"""

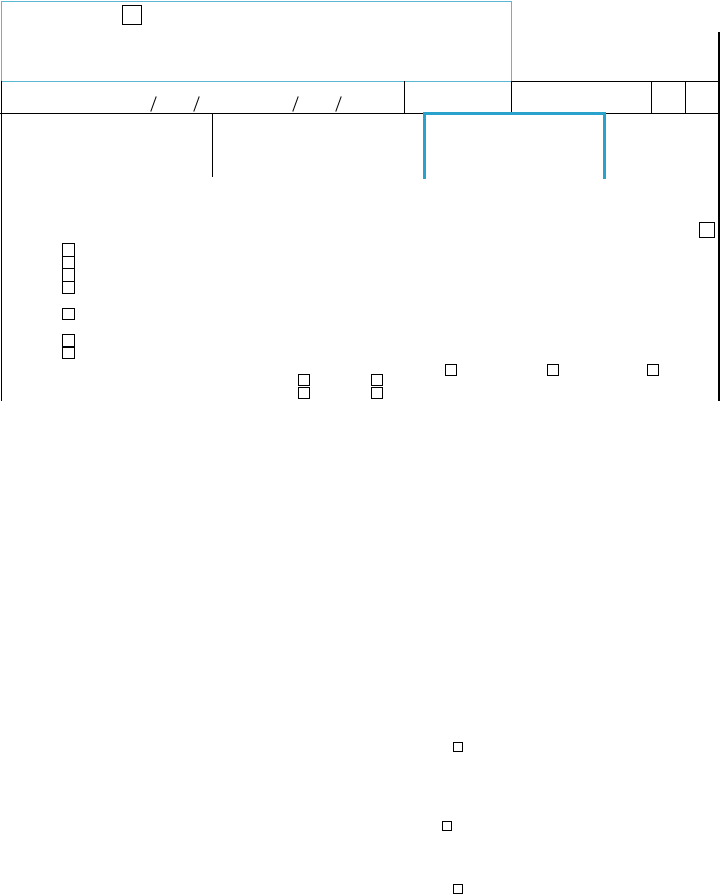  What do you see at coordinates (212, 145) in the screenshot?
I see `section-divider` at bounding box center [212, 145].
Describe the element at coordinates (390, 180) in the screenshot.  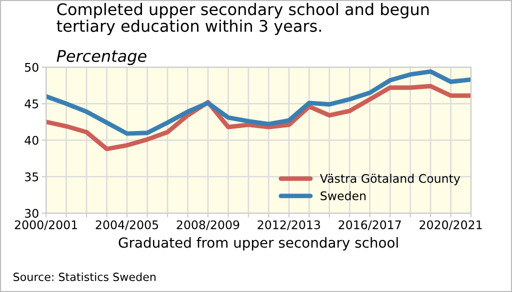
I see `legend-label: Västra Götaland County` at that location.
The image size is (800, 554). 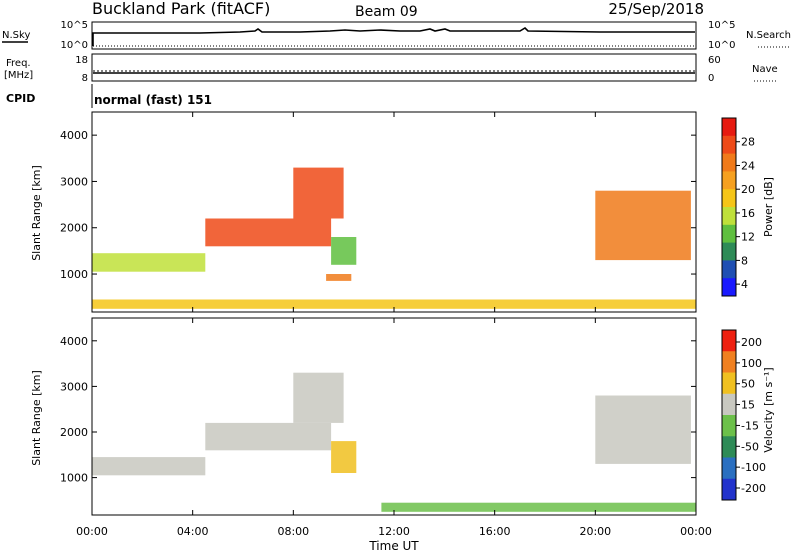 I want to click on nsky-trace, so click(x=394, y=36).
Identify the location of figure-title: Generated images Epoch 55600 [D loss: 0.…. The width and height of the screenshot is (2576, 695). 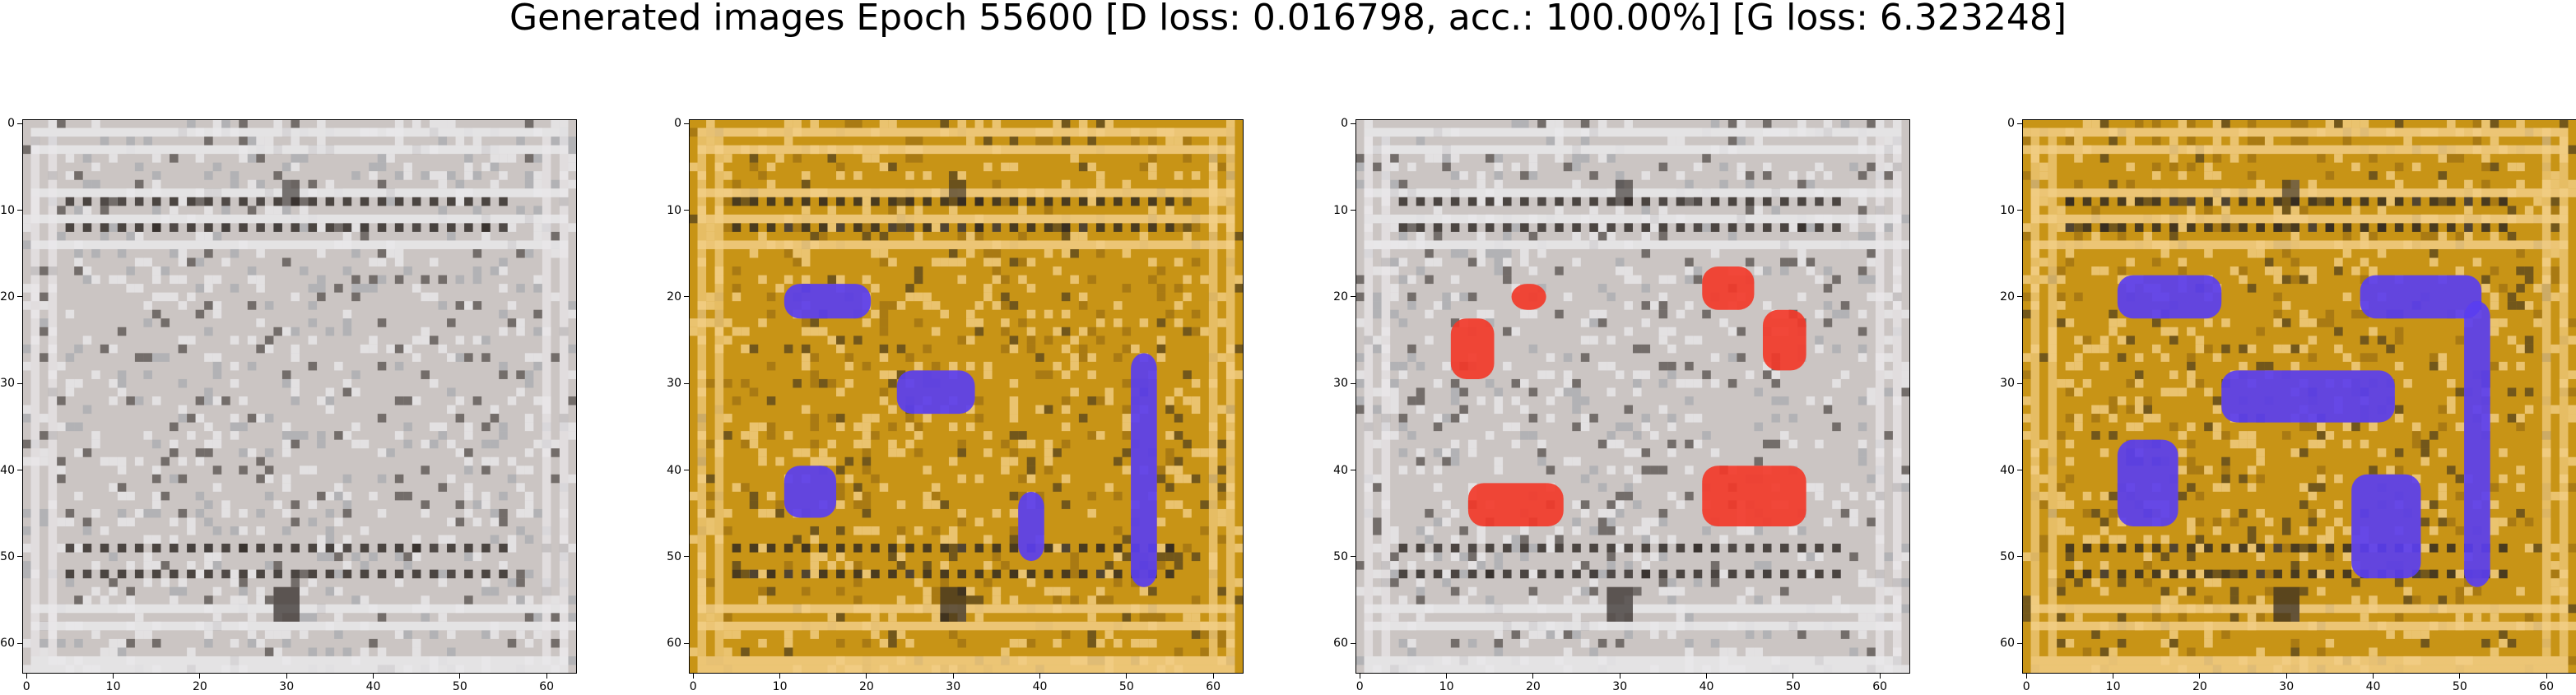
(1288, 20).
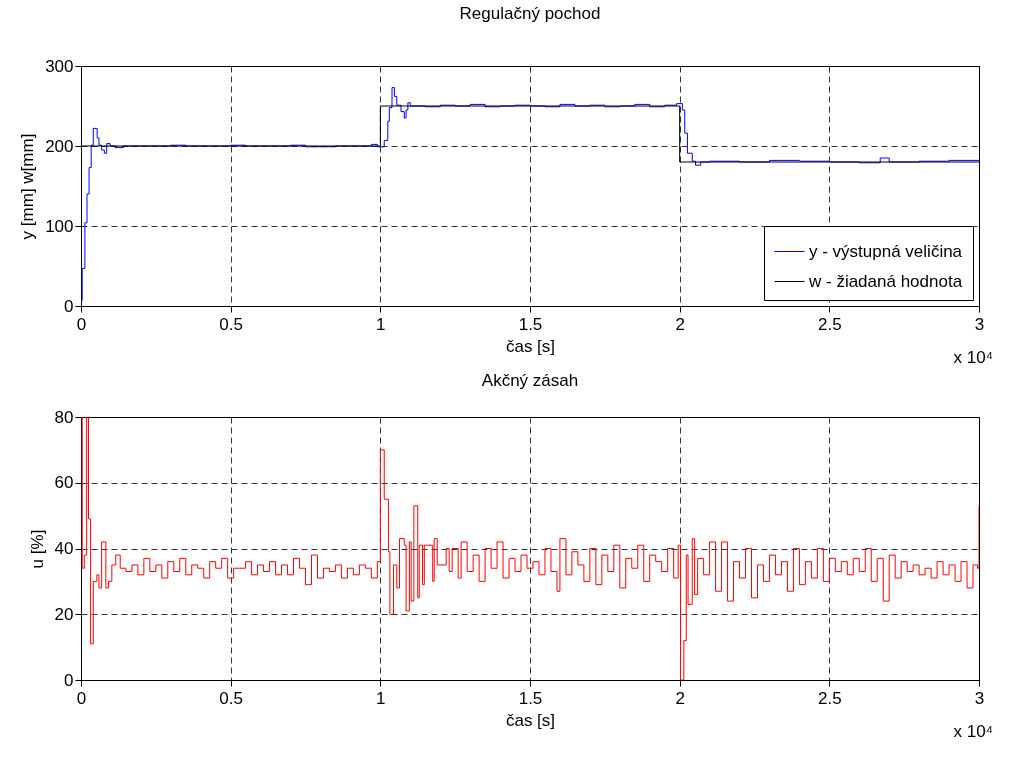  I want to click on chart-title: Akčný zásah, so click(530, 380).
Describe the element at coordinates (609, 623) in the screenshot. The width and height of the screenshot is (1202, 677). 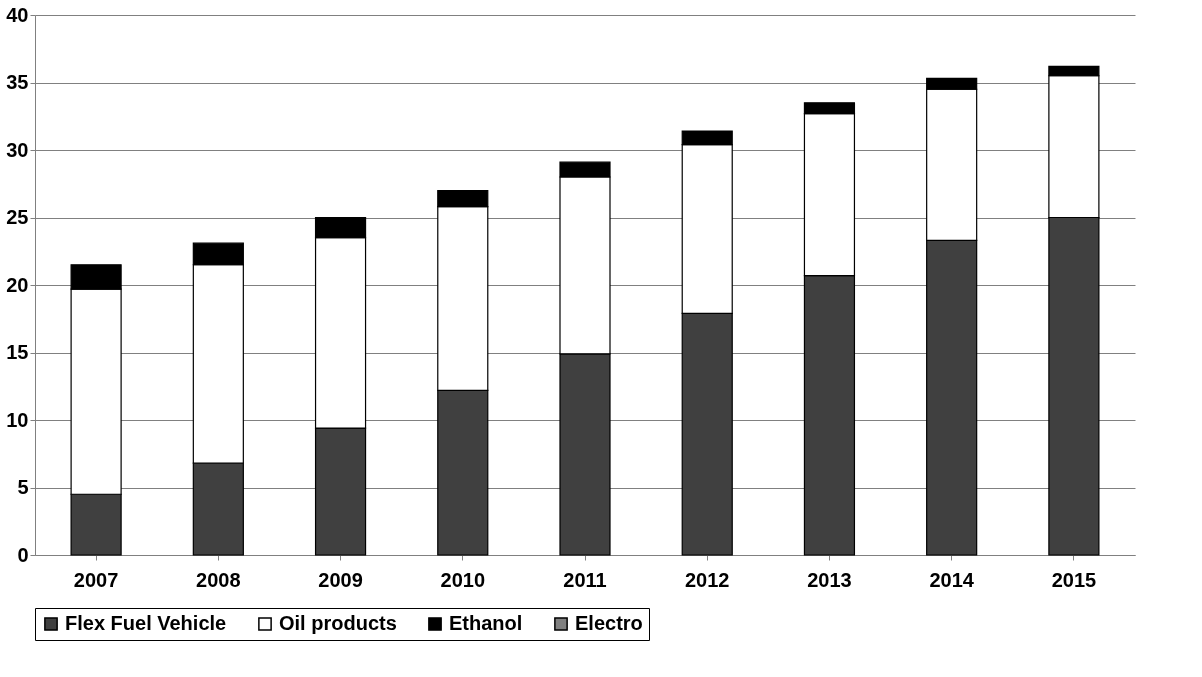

"""

**To do:** Output the material verbatim, starting at the line that contains "Identify the location" and stopping after the last line of the material. Omit the pictures.

**Reply:**
Identify the location of figure-title: Generated images Epoch 55600 [D loss: 0.…. The width and height of the screenshot is (2576, 695). 
(1288, 20).
  I want to click on chart-title: Akčný zásah, so click(530, 380).
Describe the element at coordinates (609, 623) in the screenshot. The width and height of the screenshot is (1202, 677). 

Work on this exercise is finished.